According to data from research firm Cotality, the preliminary auction clearance rate in Sydney fell to 47.4 percent this week, marking the lowest level recorded since April 2020. This decline reflects a national trend, as the combined clearance rate across Australian capital cities also decreased to 47.4 percent amid ongoing economic headwinds.
During the week, Sydney hosted 645 auctions, a 17.5 percent decrease from the week before, while approximately one in four scheduled auctions were withdrawn. Market analysts attribute these trends to diminishing confidence, fuelled by elevated interest rates, persistent inflation, concerns about rising unemployment, and global uncertainty.
Nerida Conisbee, chief economist at the Ray White Group, emphasized that the slowdown is evident across multiple market indicators. She highlighted a sharp reduction in buyer interest, with open home attendance in Sydney dropping to an average of about 1.7 groups per inspection compared to 3.5 groups at the same time last year.
Despite auction volumes remaining broadly similar to the previous year, many real estate agents are shifting away from auctions in favor of private treaty sales. Conisbee noted that the increasing difficulty in selling properties through auctions has prompted a notable move towards private treaty campaigns among agencies.
The current market dynamics have shifted bargaining power decisively in favor of buyers.
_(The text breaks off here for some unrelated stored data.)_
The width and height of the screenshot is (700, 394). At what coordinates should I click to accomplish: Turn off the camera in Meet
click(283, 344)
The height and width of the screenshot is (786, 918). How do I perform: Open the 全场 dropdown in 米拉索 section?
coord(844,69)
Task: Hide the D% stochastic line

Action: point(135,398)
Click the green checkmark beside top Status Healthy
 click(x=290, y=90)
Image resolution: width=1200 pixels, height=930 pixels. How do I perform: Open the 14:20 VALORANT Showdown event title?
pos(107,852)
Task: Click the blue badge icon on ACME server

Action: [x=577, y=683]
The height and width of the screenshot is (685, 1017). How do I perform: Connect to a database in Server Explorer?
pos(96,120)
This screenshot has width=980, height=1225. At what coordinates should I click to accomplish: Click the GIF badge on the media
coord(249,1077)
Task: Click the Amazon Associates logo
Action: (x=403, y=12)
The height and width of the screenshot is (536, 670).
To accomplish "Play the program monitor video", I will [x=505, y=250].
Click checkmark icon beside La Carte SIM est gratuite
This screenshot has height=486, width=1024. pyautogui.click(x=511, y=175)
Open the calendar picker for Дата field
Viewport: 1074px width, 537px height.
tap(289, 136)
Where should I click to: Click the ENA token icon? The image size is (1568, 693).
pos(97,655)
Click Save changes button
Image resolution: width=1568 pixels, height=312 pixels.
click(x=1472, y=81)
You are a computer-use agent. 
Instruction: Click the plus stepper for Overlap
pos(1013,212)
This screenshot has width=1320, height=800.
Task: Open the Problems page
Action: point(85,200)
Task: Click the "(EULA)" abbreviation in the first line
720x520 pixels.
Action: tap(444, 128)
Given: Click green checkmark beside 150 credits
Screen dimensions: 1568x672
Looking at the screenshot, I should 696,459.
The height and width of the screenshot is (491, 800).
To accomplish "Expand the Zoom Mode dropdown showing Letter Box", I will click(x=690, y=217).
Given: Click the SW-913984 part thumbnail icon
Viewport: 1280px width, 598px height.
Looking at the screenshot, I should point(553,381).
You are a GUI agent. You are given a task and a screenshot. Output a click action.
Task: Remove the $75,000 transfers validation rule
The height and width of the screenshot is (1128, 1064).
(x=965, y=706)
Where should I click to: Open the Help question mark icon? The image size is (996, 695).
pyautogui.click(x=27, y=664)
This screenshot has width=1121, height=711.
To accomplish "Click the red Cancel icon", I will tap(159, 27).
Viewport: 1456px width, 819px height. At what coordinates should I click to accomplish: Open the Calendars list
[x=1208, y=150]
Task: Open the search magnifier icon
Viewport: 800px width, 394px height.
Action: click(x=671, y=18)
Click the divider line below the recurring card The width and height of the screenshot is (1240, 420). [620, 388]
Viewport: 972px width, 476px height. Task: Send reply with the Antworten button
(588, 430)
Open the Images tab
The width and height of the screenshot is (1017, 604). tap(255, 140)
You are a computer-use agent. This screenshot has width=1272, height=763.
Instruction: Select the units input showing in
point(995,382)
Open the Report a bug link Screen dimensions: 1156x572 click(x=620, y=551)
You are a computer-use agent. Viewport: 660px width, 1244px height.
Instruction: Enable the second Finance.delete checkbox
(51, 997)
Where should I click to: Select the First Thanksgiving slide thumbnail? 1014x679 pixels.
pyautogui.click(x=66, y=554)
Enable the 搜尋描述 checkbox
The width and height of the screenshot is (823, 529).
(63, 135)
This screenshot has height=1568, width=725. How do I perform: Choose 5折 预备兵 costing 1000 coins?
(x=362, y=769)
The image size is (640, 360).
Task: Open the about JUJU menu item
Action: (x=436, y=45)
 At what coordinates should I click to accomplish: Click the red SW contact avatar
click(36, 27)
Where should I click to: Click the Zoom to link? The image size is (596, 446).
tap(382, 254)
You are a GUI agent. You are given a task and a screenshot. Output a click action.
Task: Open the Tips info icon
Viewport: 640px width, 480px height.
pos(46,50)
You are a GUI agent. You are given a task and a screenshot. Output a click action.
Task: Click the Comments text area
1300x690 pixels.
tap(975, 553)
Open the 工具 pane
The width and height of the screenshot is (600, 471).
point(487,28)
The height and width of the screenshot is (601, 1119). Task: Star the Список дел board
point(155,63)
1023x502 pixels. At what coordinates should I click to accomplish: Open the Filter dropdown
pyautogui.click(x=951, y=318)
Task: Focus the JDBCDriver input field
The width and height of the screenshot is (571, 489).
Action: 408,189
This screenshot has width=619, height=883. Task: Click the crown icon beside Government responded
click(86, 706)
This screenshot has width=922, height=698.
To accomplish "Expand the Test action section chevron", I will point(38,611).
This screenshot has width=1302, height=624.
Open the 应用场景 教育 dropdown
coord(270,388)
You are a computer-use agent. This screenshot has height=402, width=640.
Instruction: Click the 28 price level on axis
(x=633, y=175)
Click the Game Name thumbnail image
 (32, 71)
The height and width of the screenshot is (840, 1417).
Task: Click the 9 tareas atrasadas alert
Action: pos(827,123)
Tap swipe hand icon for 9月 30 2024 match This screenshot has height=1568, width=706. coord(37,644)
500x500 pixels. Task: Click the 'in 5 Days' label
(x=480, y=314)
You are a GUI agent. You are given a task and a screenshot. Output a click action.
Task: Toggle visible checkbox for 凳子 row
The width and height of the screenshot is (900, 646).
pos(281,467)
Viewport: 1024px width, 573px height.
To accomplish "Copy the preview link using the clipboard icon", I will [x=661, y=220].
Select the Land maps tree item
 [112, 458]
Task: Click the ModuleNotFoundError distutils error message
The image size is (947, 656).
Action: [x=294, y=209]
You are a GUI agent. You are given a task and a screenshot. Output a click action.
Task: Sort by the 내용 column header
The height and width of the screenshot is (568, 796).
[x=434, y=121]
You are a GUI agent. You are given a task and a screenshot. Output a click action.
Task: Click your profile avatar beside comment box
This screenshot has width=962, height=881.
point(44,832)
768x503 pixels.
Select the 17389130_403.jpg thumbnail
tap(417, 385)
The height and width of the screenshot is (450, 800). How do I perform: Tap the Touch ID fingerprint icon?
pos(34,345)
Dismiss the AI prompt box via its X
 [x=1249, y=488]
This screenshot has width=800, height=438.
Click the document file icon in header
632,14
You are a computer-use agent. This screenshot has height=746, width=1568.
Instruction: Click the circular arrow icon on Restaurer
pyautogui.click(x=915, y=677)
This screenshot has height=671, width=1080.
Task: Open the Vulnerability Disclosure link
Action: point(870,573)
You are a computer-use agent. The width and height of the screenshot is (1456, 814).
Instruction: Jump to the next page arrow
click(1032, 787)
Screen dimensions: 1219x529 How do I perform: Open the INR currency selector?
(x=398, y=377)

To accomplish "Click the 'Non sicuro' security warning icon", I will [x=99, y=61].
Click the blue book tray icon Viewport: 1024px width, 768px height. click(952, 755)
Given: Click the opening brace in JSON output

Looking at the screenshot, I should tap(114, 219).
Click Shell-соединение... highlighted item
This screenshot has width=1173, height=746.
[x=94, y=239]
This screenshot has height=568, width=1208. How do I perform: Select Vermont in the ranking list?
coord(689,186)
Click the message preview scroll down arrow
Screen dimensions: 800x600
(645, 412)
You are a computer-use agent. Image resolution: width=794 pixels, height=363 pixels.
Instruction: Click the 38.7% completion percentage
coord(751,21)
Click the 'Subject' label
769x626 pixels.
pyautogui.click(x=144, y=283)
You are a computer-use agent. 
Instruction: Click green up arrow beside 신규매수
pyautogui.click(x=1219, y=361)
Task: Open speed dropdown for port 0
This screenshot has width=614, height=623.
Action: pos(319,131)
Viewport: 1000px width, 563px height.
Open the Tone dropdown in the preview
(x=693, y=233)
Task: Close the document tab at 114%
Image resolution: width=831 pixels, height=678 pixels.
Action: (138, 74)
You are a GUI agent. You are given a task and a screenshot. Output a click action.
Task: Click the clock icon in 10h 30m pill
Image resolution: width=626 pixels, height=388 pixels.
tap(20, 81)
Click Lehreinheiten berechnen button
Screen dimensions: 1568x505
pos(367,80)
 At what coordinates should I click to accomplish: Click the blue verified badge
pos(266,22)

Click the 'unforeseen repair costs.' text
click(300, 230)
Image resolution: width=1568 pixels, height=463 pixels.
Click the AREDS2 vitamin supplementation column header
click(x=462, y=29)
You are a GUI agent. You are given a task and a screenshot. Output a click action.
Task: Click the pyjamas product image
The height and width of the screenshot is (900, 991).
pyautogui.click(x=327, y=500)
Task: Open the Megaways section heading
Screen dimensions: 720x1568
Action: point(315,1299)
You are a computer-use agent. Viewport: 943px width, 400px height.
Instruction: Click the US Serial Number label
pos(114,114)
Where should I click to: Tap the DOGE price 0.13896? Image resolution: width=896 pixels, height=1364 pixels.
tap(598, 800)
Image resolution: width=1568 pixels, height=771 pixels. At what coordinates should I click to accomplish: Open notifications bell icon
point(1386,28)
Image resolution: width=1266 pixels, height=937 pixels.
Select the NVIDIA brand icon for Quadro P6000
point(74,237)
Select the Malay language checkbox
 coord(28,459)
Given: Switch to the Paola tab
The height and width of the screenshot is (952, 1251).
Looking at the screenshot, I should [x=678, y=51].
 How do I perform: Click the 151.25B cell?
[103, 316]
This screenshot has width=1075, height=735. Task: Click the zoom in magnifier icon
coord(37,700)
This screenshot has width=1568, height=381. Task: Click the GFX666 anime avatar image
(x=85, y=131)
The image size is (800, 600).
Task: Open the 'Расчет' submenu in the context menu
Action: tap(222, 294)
However, unlike previous buyer-favorable periods, many prospective purchasers are hesitant to engage, opting to wait for clearer signs that the market has stabilized. Conisbee explained that factors such as uncertainty over future interest rate movements, ongoing cost-of-living pressures, and job security concerns are contributing to cautious buyer behavior.
“It’s absolutely a buyer’s market,” she said, “but the problem is buyers don’t like buying in markets that are falling.”